Rivedere un sorriso sul viso dei bambini

Sono in corso due progetti per i bambini della Siria. Uno, nella città di Aleppo, dove padre Firas ha vissuto durante la guerra. Il progetto si chiama «arte terapeutica». Dietro questa denominazione c’è una intera squadra di persone e specialisti che fa il possibile per aiutare i bambini a riprendersi dal quel trauma psicologico che li ha toccati profondamente. Così ne parla il francescano: «Si tratta di un grande centro dove c’è la musica, lo sport, il nuoto. Abbiamo provveduto a una bella piscina perché durante la guerra non potevano giocare, uscire di casa, studiare, per la paura di essere uccisi».  
Nel corso dell’estate in mille hanno frequentato il centro: il personale e gli psicologi hanno cercato di aiutare questi bambini a trovare un senso profondo per la loro vita e la loro esistenza.
Esiste anche un altro progetto molto interessante. «Ad Aleppo est vivono e vivevano solo musulmani.» Inizia così la descrizione di padre Firas. «Durante la guerra la loro terra è stata occupata dai jihadisti, quindi li hanno maltrattati, le donne sono state violentate, i bambini massacrati... I bambini hanno visto tutte le scene drammatiche delle gole tagliate e dei maltrattamenti ad opera dei fanatici». Successivamente, racconta dei matrimoni più o meno forzati di jihadisti con donne siriane e dei bambini nati da queste unioni, la cui esistenza non è ufficiale. Non esiste una registrazione all’anagrafe. Sono lì, fisicamente in vita, ma giuridicamente inesistenti. Quando, nel 2017 i jihadisti hanno lasciato Aleppo, la situazione trovata da padre Firas era terrificante: «Bambini di 4 o 5 anni che vivono con la mamma o a volte con la nonna perché i genitori non ci sono più. Alcuni sono abbandonati a loro stessi e alla sorte. Non hanno mai frequentato la scuola. Per non parlare del dramma psicologico e dell’accumulo di paure, di terrore, che hanno subito durante i combattimenti».

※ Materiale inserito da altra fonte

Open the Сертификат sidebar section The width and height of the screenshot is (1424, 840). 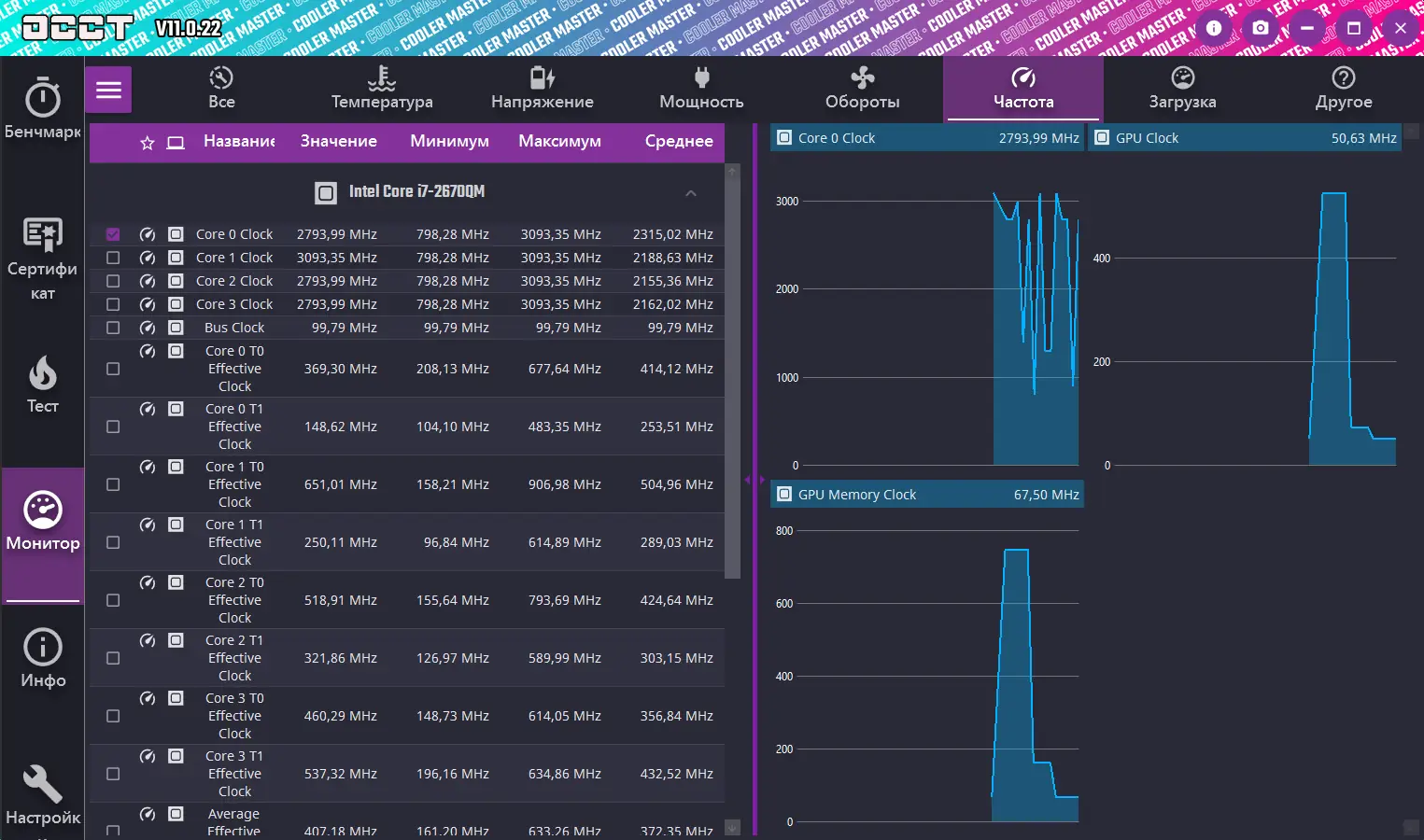click(x=42, y=259)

  Sono stati creati due centri che ospitano ciascuno 500 bambini e bambine dai 3,4 anni fino a 16 anni. Ed è stato esteso il programma che già era in atto nel suo convento, il collegio Terre Sainte ad Aleppo. Il sacerdote francescano tiene a sottolineare che i due centri nascono da un’amicizia con il mondo musulmano: «Il mufti di Aleppo è un nostro carissimo amico – spiega - e con il vescovo vicario apostolico della comunità latina della Siria, è nata una grande amicizia prima e, soprattutto, durante la guerra. Quindi un primo frutto è stato una stretta collaborazione per salvare l’innocenza di questi bambini».

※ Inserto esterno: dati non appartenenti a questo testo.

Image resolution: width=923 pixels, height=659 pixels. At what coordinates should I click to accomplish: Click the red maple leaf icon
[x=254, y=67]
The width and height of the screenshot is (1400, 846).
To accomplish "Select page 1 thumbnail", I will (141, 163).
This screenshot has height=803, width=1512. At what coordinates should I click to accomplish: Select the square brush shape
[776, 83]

  Questo progetto, questa collaborazione con i musulmani, ha un forte significato per padre Firas. Dimostra la possibilità di dare un senso alla vita, un senso profondo, un senso all’esistenza e dimostra che non è mai troppo tardi per agire e fare del bene. E aggiunge: «Il dialogo non si fa solo intorno a un tavolo ma si fa lavorando insieme, mano nella mano, cuore a cuore. E lì nasce la vera ricostruzione della Siria che verrà nel tempo. Può darsi che ci vogliano 30, 50 anni, ma la vera ricostruzione non nasce dai mattoni ma dalla ricostruzione dell’uomo, dell’umano dentro di noi».

La Siria come missione

Quando si chiede a padre Firas perché è rimasto in Siria, risponde in questo modo: «Perché sì, perché sono francescano, credente e quando il Signore mi ha creato lì, è stato per una missione, per essere il Suo volto, le Sue braccia, le Sue gambe che portano l’annuncio, la tenerezza e la misericordia di Dio».

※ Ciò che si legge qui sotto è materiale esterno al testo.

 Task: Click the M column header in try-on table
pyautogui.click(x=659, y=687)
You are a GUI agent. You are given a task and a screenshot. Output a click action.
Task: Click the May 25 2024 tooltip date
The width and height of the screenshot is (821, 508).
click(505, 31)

E’ stato «chiamato», padre Firas, chiamato da Dio per vivere la realtà, anche drammatica, della «sua» Siria. Il suo «sì» all’esistenza è un «sì» motivato e convinto che lo sostiene nel superamento delle difficoltà. In Siria, ogni giorno si soffre e si muore. E così conclude: «E’ esattamente come il chicco di grano: se non muore, rimane solo; se invece muore, produce molto frutto, come dice Gesù nel Vangelo».